-- WORK TO DO --
Format every line of the records below as a JSON array of strings, one string per line, leaving out blank lines.
╭──
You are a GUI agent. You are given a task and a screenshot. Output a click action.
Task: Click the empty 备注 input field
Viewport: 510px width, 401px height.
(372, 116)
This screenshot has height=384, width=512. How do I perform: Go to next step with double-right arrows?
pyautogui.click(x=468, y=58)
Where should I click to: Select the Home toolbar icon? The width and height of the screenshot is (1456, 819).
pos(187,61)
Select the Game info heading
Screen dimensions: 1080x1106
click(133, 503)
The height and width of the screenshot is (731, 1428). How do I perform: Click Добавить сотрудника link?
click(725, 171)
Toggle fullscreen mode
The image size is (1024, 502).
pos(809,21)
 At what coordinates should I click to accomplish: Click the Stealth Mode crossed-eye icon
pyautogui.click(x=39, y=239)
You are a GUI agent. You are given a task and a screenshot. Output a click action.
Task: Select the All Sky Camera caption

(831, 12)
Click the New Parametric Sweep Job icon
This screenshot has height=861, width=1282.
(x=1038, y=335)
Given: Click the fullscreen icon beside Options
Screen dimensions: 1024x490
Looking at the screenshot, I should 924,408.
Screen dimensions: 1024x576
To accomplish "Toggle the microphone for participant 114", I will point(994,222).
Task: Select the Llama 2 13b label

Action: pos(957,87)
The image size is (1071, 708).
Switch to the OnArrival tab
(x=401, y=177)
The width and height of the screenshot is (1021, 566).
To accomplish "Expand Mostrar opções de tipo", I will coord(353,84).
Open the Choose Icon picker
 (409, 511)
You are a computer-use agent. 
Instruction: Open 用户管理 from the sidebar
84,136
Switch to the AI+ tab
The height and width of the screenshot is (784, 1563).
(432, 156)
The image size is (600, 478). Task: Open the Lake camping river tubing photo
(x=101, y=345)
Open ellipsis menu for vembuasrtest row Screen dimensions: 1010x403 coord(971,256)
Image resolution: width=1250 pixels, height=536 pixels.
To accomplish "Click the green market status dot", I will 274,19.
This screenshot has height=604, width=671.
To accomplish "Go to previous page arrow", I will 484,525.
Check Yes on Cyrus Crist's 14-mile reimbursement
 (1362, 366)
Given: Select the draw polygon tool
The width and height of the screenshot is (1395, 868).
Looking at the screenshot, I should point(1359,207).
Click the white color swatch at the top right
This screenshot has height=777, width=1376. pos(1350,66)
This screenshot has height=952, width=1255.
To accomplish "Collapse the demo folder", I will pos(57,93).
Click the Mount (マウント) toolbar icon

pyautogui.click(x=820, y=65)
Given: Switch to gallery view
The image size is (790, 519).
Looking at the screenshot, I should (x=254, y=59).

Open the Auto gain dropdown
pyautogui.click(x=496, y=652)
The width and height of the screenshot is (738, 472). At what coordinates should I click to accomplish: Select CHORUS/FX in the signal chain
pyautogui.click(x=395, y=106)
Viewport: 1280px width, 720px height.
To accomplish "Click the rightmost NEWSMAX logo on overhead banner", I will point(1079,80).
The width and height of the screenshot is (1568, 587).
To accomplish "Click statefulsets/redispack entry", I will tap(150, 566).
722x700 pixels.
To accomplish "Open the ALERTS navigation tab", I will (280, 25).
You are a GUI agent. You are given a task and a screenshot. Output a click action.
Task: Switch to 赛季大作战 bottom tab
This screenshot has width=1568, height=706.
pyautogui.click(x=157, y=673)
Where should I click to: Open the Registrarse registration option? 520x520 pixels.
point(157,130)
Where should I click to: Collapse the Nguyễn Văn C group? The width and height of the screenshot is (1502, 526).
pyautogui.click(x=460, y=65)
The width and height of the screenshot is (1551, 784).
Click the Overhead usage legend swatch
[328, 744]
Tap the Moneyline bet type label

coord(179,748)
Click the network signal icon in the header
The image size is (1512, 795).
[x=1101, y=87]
╰──
-- OUTPUT BELOW --
[
  "You are a GUI agent. You are given a task and a screenshot. Output a click action.",
  "Task: Click the empty 备注 input field",
  "Viewport: 510px width, 401px height.",
  "(372, 116)",
  "This screenshot has height=384, width=512. How do I perform: Go to next step with double-right arrows?",
  "pyautogui.click(x=468, y=58)",
  "Where should I click to: Select the Home toolbar icon? The width and height of the screenshot is (1456, 819).",
  "pos(187,61)",
  "Select the Game info heading",
  "Screen dimensions: 1080x1106",
  "click(133, 503)",
  "The height and width of the screenshot is (731, 1428). How do I perform: Click Добавить сотрудника link?",
  "click(725, 171)",
  "Toggle fullscreen mode",
  "The image size is (1024, 502).",
  "pos(809,21)",
  " At what coordinates should I click to accomplish: Click the Stealth Mode crossed-eye icon",
  "pyautogui.click(x=39, y=239)",
  "You are a GUI agent. You are given a task and a screenshot. Output a click action.",
  "Task: Select the All Sky Camera caption",
  "(831, 12)",
  "Click the New Parametric Sweep Job icon",
  "This screenshot has height=861, width=1282.",
  "(x=1038, y=335)",
  "Given: Click the fullscreen icon beside Options",
  "Screen dimensions: 1024x490",
  "Looking at the screenshot, I should 924,408.",
  "Screen dimensions: 1024x576",
  "To accomplish \"Toggle the microphone for participant 114\", I will point(994,222).",
  "Task: Select the Llama 2 13b label",
  "Action: pos(957,87)",
  "The image size is (1071, 708).",
  "Switch to the OnArrival tab",
  "(x=401, y=177)",
  "The width and height of the screenshot is (1021, 566).",
  "To accomplish \"Expand Mostrar opções de tipo\", I will coord(353,84).",
  "Open the Choose Icon picker",
  " (409, 511)",
  "You are a computer-use agent. ",
  "Instruction: Open 用户管理 from the sidebar",
  "84,136",
  "Switch to the AI+ tab",
  "The height and width of the screenshot is (784, 1563).",
  "(432, 156)",
  "The image size is (600, 478). Task: Open the Lake camping river tubing photo",
  "(x=101, y=345)",
  "Open ellipsis menu for vembuasrtest row Screen dimensions: 1010x403 coord(971,256)",
  "Image resolution: width=1250 pixels, height=536 pixels.",
  "To accomplish \"Click the green market status dot\", I will 274,19.",
  "This screenshot has height=604, width=671.",
  "To accomplish \"Go to previous page arrow\", I will 484,525.",
  "Check Yes on Cyrus Crist's 14-mile reimbursement",
  " (1362, 366)",
  "Given: Select the draw polygon tool",
  "The width and height of the screenshot is (1395, 868).",
  "Looking at the screenshot, I should point(1359,207).",
  "Click the white color swatch at the top right",
  "This screenshot has height=777, width=1376. pos(1350,66)",
  "This screenshot has height=952, width=1255.",
  "To accomplish \"Collapse the demo folder\", I will pos(57,93).",
  "Click the Mount (マウント) toolbar icon",
  "pyautogui.click(x=820, y=65)",
  "Given: Switch to gallery view",
  "The image size is (790, 519).",
  "Looking at the screenshot, I should (x=254, y=59).",
  "Open the Auto gain dropdown",
  "pyautogui.click(x=496, y=652)",
  "The width and height of the screenshot is (738, 472). At what coordinates should I click to accomplish: Select CHORUS/FX in the signal chain",
  "pyautogui.click(x=395, y=106)",
  "Viewport: 1280px width, 720px height.",
  "To accomplish \"Click the rightmost NEWSMAX logo on overhead banner\", I will point(1079,80).",
  "The width and height of the screenshot is (1568, 587).",
  "To accomplish \"Click statefulsets/redispack entry\", I will tap(150, 566).",
  "722x700 pixels.",
  "To accomplish \"Open the ALERTS navigation tab\", I will (280, 25).",
  "You are a GUI agent. You are given a task and a screenshot. Output a click action.",
  "Task: Switch to 赛季大作战 bottom tab",
  "This screenshot has width=1568, height=706.",
  "pyautogui.click(x=157, y=673)",
  "Where should I click to: Open the Registrarse registration option? 520x520 pixels.",
  "point(157,130)",
  "Where should I click to: Collapse the Nguyễn Văn C group? The width and height of the screenshot is (1502, 526).",
  "pyautogui.click(x=460, y=65)",
  "The width and height of the screenshot is (1551, 784).",
  "Click the Overhead usage legend swatch",
  "[328, 744]",
  "Tap the Moneyline bet type label",
  "coord(179,748)",
  "Click the network signal icon in the header",
  "The image size is (1512, 795).",
  "[x=1101, y=87]"
]